I do know a coworker had an issue with their OpenWrt router previously and I think their solution was just buy a netgear/tp-link router instead.
I can also confirm that if I use my phone as a hotspot I can connect to the VPN, so to me it appears to be a router thing, but I can’t find any additional information and was hoping maybe someone had something I haven’t thought of.
The two VPN technologies used by GL devices are OpenVPN and WireGuard; in Client Mode for your use case if I’m reading this correctly. Determining if your employer supports those protocols is the first step. If so they can provide a configuration file which you can upload to the Beryl AX.
We have a VPN server, I have never needed to look at the exact setup of it, but can if needed.
Then in order to connect to the server we use the built in windows vpn client so it wouldn’t be using OpenVPN or Wireguard through where you would normally set it up through the Beryl AX. The router isn’t handling anything VPN for connecting basically.
The only real changes to my setup is the isp, modem, and router from the previous setup.
Hopefully that helps explain, if not I’d be happy to screenshot how I connect to it.
So that clarified it reads you’re all set if you just want the Beryl AX to pass packets transparently as a router while it handles DHCP tasks.
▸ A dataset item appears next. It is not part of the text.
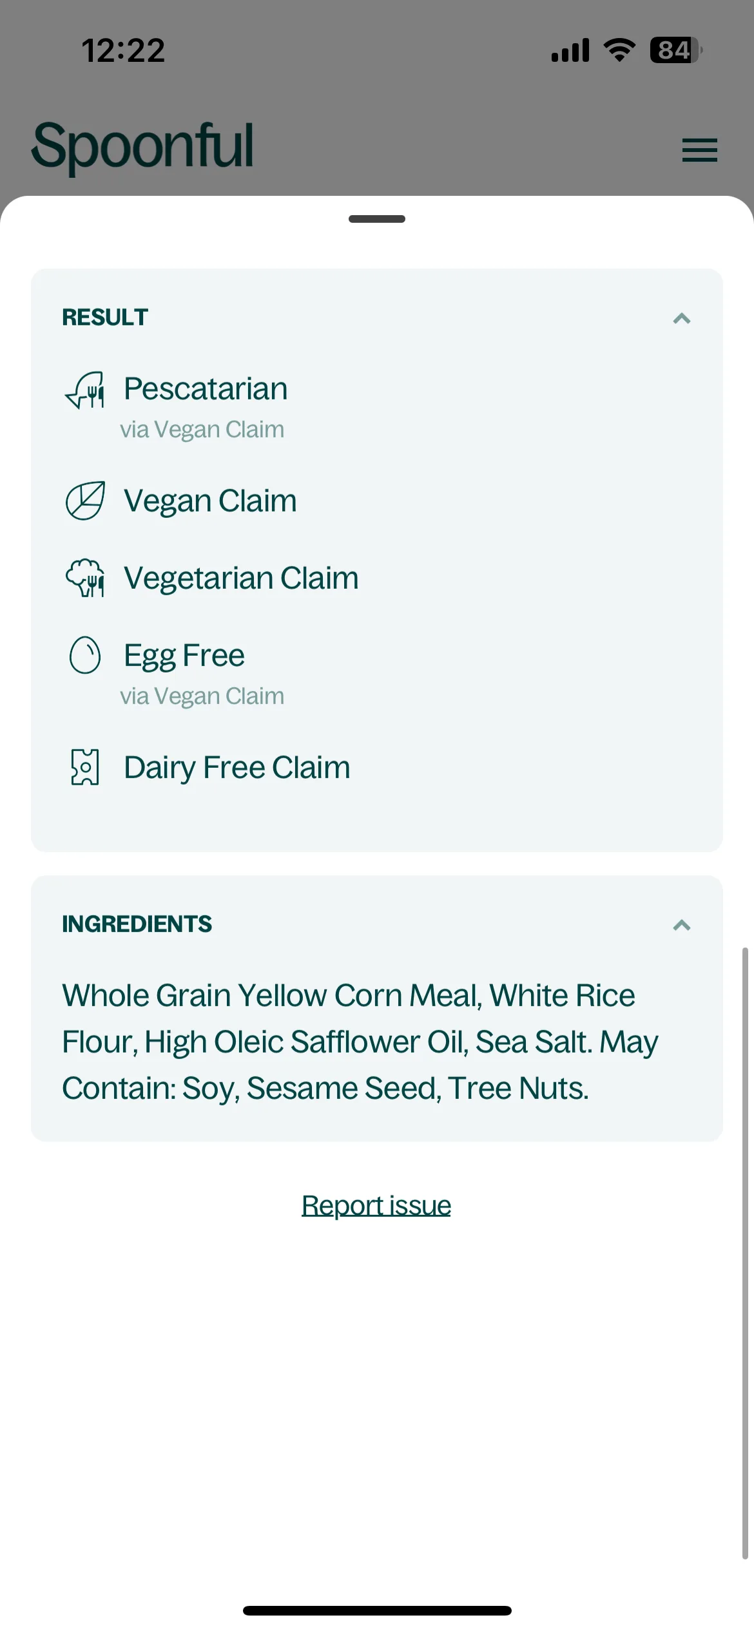Image resolution: width=754 pixels, height=1631 pixels.
Task: Tap the Dairy Free cheese icon
Action: 85,767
Public Internet DNS queries are to be forwarded to Cloudflare.
I’d enable the toggles for DNS Rebind Attacks & Override DNS Settings for All Clients but that’s just me (GL GUI → Network → DNS). There’s ways malware & malicious actors can bypass your DNS provider.
That’s sage advice that applies to more than just technology.
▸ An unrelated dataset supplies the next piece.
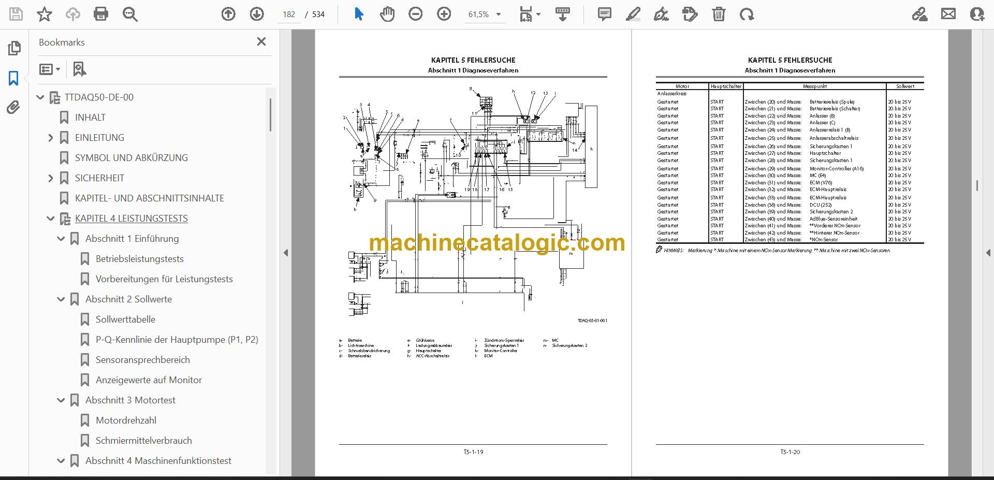Toggle the page thumbnails panel icon
Viewport: 994px width, 480px height.
click(14, 48)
I’ll never not recommend anyone to not have a diagram of one’s network topology. These things have a way of ‘growing tendrils’ over time.
Thanks for the troubleshooting tip, I did enable DNS Rebind Attacks and I already had Override DNS settings checked off, unfortunately that hasn’t solved it, but it did looks like it tried to resolve to the server so def headed in the right direction thank you for the help.
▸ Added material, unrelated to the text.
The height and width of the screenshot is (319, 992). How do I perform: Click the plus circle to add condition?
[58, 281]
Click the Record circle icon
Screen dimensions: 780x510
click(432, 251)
I didn’t setup the vpn server (and they aren’t my particular wheelhouse honestly), although I did setup an Azure VPN so we can access our Azure VMs via that service although it functions much differently. Our on-prem VM has basically never been touched aside from occasional updates and whatnot, so I really am not sure the particulars on how or what it uses to do everything, but I’ll check as that will likely get me closer to seeing why this may be happening.
Or maybe the ole reboot will just solve everything too.
Regardless, thank you for your help it has put me on the right path and if not, we are setting up a new VPN through the sonicwall we have anyway so I may just delay until that is sorted.
Sonicwall aside maybe it’s best to toss up a net diagram up. It could be as simple as that the Beryl AX handing out 192.168.8.0/24 is conflicting with confs elsewhere that expect the ‘old’/previous subnet IPs that was assigned fr the Netgear unit… typically something like 192.168.1.0/24. I speculate.
Just for my own piece of mind I’d SSH into the Beryl AX & confirm you can resolve the DNS lookup to whatever those domain IPs you’re trying to reach for the VPN endpoint/server. My aforementioned HOW-TO has all the details necessary as a practical primer.
You can also lookup DNS resolution within LuCI (GL GUI → System → Advanced Settings; then Network → Diagnostics → Nslookup). Login is the same password as the GL GUI, username root .
The windows integrated VPN uses IPsec, as far as I remember. Since the GL devices block IPv6 by default (because it’s not stable in the firmware) it might be an issue - when your VPN needs it.
I’ll see if I can find a net diag in our work docs, but we use a 10.10.x.x. for lan so I would doubt that, but will double check to be possible. I’ll also follow the guide provided for checking to see if I an resolve the DNS lookup
Ahhhh that may explain it, I’ll see if just enabling IPv6 resolves it, if it is too unstable for regular use (and that is the cause) I may just be forced to get something different.